▶ _Exercise requirements_
1. Reproduce the passage on Bacillus sp. XS2 word for word, between "A total of twelve" and "high transforming ability.", inclusive.
2. In the passage on Bacillus sp. XS2, what minimum inhibitory concentration of As (III) did XS2 exhibit?
3. List every incubation time given in the passage on Bacillus sp. XS2.

*** Text under study ***

A total of twelve morphological different isolates were obtained with 200 mg L−1 of arsenic amended SLP plates. Subsequent microscopic observation and restriction enzyme digestion (BamH1and EcoR1) of amplified 16S rRNA gene, suggested that some of these isolates were likely to same, so five apparently different isolate were chosen for the As-resistance experiment, XS2 is among one of them having high tolerance and high transforming ability.
Resistance of XS2 was assessed at high concentration under aerobic growth condition. XS2 was resistant to As (III) and exhibited minimum inhibitory concentration up to 6400 mg L−1. No growth was observed above this concentration. XS2 grow well at high concentration of arsenic, but successfully oxidize up to 4000 mg L−1. Within 6 h of incubation XS2 achieved absorbance approximately 0.4 which shows that this strain can utilize arsenic easily and maximum growth was achieved at 48 h of incubation period, at 96 h XS2 attained stationary phase (Figure 1). The growth XS2 was not significantly affected at 3200 mg L−1, but at higher concentration 4000 mg L−1 the growth initially slow further the bacterium experienced normal growth even with the influence of high arsenic level. XS2 was able to oxidize 95% at 800 mg L−1 and 82% at 1600 mg L−1. But an increase in concentration affect the oxidizing ability at 3200 mg L−1. XS2 oxidized approximately 66% and at 4000 mg L−1 oxidized up to 57%, which shows that higher concentration gradually affects the oxidizing ability of Bacillus sp. XS2 (Figure 2).

*** Supplied records ***

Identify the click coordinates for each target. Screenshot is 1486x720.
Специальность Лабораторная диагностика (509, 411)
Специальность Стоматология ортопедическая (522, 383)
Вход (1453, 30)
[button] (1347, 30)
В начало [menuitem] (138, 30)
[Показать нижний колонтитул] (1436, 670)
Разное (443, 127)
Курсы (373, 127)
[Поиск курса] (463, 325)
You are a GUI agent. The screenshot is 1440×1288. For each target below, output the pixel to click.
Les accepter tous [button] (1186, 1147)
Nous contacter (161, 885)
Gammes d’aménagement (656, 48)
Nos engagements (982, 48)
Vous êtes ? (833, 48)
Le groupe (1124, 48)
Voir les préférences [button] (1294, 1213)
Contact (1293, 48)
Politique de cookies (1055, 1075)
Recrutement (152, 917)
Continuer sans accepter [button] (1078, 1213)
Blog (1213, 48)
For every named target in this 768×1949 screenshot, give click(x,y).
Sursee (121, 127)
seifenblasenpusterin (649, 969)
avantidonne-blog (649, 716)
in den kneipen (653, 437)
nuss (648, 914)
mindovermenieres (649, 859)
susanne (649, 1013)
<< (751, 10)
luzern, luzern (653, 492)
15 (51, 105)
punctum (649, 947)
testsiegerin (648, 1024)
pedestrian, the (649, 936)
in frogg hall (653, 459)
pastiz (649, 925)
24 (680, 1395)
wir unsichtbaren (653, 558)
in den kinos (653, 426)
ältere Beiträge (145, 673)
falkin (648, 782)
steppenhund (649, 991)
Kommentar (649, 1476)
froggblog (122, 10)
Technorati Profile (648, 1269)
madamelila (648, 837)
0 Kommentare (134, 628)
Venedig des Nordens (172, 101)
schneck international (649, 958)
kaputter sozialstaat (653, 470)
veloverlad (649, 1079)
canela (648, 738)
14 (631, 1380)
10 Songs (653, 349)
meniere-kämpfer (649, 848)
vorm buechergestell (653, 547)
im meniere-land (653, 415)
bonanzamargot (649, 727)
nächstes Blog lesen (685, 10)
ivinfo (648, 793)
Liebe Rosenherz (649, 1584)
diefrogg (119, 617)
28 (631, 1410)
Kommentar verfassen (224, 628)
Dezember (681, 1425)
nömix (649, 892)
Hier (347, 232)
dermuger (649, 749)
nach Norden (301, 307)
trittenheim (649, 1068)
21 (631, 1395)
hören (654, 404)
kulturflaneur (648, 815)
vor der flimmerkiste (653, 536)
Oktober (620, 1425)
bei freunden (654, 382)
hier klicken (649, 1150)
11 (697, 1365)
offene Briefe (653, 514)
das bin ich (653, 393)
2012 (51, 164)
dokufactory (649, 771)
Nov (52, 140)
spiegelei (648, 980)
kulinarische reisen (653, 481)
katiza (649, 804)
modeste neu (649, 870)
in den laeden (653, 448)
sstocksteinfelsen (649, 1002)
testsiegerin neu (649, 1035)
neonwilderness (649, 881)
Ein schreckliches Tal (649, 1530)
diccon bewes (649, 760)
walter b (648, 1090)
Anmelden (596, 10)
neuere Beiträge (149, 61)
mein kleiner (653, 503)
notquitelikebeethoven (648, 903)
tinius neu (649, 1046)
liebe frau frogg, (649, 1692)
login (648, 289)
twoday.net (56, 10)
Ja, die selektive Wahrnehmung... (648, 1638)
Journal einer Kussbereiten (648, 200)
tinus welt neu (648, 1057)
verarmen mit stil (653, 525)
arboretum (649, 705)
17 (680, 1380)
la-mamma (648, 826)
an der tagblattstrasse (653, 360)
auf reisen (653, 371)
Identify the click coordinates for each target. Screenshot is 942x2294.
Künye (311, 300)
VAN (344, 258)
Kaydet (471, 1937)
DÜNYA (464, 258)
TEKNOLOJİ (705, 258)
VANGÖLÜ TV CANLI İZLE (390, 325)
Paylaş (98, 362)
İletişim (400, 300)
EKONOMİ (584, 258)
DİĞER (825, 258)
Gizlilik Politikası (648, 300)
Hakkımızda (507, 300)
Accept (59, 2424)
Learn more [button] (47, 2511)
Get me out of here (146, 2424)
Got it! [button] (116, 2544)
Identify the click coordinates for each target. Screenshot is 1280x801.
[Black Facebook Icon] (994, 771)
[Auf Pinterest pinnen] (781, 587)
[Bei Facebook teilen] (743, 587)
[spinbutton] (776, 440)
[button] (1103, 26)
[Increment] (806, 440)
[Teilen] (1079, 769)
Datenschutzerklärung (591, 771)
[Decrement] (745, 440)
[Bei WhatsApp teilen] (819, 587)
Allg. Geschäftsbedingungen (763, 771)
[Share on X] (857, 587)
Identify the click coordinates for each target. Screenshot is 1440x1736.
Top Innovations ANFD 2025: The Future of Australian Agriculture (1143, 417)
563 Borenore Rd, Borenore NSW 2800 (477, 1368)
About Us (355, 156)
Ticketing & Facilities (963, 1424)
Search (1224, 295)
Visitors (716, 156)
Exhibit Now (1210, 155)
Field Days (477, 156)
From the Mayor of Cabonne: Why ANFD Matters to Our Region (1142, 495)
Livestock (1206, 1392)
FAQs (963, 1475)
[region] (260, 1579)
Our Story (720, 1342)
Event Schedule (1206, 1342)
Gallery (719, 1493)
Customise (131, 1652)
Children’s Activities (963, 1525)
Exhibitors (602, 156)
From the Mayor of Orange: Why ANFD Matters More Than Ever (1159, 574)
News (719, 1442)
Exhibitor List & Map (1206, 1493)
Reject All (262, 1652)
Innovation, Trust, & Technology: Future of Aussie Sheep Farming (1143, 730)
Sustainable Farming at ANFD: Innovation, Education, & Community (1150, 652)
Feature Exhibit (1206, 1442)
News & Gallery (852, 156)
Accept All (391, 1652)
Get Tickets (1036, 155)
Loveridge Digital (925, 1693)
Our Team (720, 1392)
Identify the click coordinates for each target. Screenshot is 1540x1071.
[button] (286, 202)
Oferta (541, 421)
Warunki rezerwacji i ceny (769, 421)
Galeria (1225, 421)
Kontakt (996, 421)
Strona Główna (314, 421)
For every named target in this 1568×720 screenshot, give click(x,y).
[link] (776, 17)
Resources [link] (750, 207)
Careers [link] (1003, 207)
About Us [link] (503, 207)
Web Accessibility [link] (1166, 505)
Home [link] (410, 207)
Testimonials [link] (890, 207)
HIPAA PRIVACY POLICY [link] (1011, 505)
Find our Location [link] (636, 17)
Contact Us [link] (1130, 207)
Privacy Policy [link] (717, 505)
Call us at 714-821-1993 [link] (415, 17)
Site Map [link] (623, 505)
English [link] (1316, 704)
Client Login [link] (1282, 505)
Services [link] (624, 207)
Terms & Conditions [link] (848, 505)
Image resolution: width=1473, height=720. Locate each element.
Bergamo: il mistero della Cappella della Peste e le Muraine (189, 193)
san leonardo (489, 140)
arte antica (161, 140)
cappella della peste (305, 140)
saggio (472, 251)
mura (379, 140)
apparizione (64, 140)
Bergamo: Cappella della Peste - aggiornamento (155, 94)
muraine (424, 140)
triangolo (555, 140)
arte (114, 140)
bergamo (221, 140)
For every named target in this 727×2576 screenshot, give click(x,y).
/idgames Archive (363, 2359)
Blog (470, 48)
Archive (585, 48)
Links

***

▶ _Results of the tasks_
1.
A total of twelve morphological different isolates were obtained with 200 mg L−1 of arsenic amended SLP plates. Subsequent microscopic observation and restriction enzyme digestion (BamH1and EcoR1) of amplified 16S rRNA gene, suggested that some of these isolates were likely to same, so five apparently different isolate were chosen for the As-resistance experiment, XS2 is among one of them having high tolerance and high transforming ability.

2. Up to 6400 mg L−1.

3.
6 h
48 h
96 h